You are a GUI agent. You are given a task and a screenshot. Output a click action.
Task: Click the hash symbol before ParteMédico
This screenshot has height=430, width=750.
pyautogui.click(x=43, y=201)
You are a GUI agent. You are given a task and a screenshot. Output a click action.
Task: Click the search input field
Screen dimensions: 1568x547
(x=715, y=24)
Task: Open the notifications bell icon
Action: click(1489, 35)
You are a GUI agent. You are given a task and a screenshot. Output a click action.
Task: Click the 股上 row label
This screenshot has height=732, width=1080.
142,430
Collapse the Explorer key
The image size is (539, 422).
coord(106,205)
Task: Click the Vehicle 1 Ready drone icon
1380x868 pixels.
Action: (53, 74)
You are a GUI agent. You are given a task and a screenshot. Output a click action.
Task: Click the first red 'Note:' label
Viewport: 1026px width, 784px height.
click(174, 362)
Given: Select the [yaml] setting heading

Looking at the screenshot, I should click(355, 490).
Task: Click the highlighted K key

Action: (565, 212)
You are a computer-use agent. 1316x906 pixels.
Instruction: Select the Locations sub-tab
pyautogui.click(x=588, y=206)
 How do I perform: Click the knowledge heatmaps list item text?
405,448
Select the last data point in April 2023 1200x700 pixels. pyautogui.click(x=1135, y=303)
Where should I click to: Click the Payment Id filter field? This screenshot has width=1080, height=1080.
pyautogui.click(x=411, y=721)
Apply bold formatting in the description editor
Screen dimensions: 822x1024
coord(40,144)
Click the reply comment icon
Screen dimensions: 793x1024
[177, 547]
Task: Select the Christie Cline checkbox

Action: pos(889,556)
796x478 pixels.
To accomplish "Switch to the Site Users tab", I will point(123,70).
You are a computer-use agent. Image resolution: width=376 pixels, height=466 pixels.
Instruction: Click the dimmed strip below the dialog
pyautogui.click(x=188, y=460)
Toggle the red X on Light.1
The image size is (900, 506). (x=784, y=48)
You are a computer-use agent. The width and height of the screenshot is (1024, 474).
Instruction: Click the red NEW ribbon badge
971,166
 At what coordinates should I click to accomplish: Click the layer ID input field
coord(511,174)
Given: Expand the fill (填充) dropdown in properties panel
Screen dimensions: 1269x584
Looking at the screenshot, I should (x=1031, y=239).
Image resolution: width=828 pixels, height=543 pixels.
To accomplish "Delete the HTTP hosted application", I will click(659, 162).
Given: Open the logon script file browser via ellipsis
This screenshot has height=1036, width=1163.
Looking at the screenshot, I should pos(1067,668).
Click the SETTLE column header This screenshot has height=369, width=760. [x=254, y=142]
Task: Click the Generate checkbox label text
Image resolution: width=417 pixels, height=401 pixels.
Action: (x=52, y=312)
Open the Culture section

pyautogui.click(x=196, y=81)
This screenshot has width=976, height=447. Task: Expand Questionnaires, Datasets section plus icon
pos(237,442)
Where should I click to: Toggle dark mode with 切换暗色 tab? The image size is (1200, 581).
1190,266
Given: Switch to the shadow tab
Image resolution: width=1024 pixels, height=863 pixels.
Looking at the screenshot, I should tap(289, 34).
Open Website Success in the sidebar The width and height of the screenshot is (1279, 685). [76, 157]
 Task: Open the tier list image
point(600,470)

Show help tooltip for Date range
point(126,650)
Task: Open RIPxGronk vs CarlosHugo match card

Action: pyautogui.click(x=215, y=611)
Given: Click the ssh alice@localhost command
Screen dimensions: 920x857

# [Problem requirements]
Each entry above is to be quoted exactly.

# [Exercise solution]
You are a GUI agent. You are given a task and a screenshot. Output a click action.
Task: Click the hash symbol before ParteMédico
This screenshot has height=430, width=750.
pyautogui.click(x=43, y=201)
You are a GUI agent. You are given a task and a screenshot. Output a click action.
Task: Click the search input field
Screen dimensions: 1568x547
(x=715, y=24)
Task: Open the notifications bell icon
Action: click(1489, 35)
You are a GUI agent. You are given a task and a screenshot. Output a click action.
Task: Click the 股上 row label
This screenshot has height=732, width=1080.
142,430
Collapse the Explorer key
The image size is (539, 422).
coord(106,205)
Task: Click the Vehicle 1 Ready drone icon
1380x868 pixels.
Action: (53, 74)
You are a GUI agent. You are given a task and a screenshot. Output a click action.
Task: Click the first red 'Note:' label
Viewport: 1026px width, 784px height.
click(174, 362)
Given: Select the [yaml] setting heading

Looking at the screenshot, I should click(355, 490).
Task: Click the highlighted K key

Action: (565, 212)
You are a computer-use agent. 1316x906 pixels.
Instruction: Select the Locations sub-tab
pyautogui.click(x=588, y=206)
 How do I perform: Click the knowledge heatmaps list item text?
405,448
Select the last data point in April 2023 1200x700 pixels. pyautogui.click(x=1135, y=303)
Where should I click to: Click the Payment Id filter field? This screenshot has width=1080, height=1080.
pyautogui.click(x=411, y=721)
Apply bold formatting in the description editor
Screen dimensions: 822x1024
coord(40,144)
Click the reply comment icon
Screen dimensions: 793x1024
[177, 547]
Task: Select the Christie Cline checkbox

Action: pos(889,556)
796x478 pixels.
To accomplish "Switch to the Site Users tab", I will point(123,70).
You are a computer-use agent. Image resolution: width=376 pixels, height=466 pixels.
Instruction: Click the dimmed strip below the dialog
pyautogui.click(x=188, y=460)
Toggle the red X on Light.1
The image size is (900, 506). (x=784, y=48)
You are a computer-use agent. The width and height of the screenshot is (1024, 474).
Instruction: Click the red NEW ribbon badge
971,166
 At what coordinates should I click to accomplish: Click the layer ID input field
coord(511,174)
Given: Expand the fill (填充) dropdown in properties panel
Screen dimensions: 1269x584
Looking at the screenshot, I should (x=1031, y=239).
Image resolution: width=828 pixels, height=543 pixels.
To accomplish "Delete the HTTP hosted application", I will click(659, 162).
Given: Open the logon script file browser via ellipsis
This screenshot has height=1036, width=1163.
Looking at the screenshot, I should pos(1067,668).
Click the SETTLE column header This screenshot has height=369, width=760. [x=254, y=142]
Task: Click the Generate checkbox label text
Image resolution: width=417 pixels, height=401 pixels.
Action: (x=52, y=312)
Open the Culture section

pyautogui.click(x=196, y=81)
This screenshot has width=976, height=447. Task: Expand Questionnaires, Datasets section plus icon
pos(237,442)
Where should I click to: Toggle dark mode with 切换暗色 tab? The image size is (1200, 581).
1190,266
Given: Switch to the shadow tab
Image resolution: width=1024 pixels, height=863 pixels.
Looking at the screenshot, I should tap(289, 34).
Open Website Success in the sidebar The width and height of the screenshot is (1279, 685). [76, 157]
 Task: Open the tier list image
point(600,470)

Show help tooltip for Date range
point(126,650)
Task: Open RIPxGronk vs CarlosHugo match card

Action: pyautogui.click(x=215, y=611)
Given: Click the ssh alice@localhost command
Screen dimensions: 920x857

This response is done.